* Exercise description *
Your reply should be made up of every line in the records below that holds the string "Retweet".

* Input *
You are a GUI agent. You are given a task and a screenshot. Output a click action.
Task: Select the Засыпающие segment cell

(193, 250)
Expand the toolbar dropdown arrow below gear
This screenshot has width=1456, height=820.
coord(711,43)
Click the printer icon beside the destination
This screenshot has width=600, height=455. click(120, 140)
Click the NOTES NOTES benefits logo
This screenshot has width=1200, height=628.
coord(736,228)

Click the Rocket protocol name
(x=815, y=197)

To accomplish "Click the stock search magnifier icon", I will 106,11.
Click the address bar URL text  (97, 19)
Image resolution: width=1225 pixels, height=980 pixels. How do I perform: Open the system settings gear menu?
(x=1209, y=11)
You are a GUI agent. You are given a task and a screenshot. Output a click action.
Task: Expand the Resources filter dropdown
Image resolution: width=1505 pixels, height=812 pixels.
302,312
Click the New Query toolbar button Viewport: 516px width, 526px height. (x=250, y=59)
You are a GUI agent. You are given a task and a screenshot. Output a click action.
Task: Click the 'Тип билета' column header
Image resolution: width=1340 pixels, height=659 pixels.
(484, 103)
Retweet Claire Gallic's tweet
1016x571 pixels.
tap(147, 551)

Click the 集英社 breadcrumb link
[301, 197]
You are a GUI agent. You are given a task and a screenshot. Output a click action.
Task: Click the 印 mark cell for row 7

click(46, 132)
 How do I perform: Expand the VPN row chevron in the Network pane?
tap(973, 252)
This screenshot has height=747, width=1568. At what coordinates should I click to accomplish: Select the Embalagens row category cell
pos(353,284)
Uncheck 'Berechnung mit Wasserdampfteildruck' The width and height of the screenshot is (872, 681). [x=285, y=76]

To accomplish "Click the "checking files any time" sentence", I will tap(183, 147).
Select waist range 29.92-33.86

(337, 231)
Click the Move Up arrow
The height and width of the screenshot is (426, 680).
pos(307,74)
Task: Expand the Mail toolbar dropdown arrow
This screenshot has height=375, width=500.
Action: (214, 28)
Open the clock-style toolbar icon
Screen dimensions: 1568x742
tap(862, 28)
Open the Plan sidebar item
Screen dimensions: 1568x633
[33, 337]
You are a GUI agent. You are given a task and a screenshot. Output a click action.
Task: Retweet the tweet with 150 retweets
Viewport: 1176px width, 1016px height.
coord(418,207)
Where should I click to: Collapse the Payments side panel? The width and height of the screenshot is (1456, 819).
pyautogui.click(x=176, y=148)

* Solved exercise *
Retweet Claire Gallic's tweet
Task: Retweet the tweet with 150 retweets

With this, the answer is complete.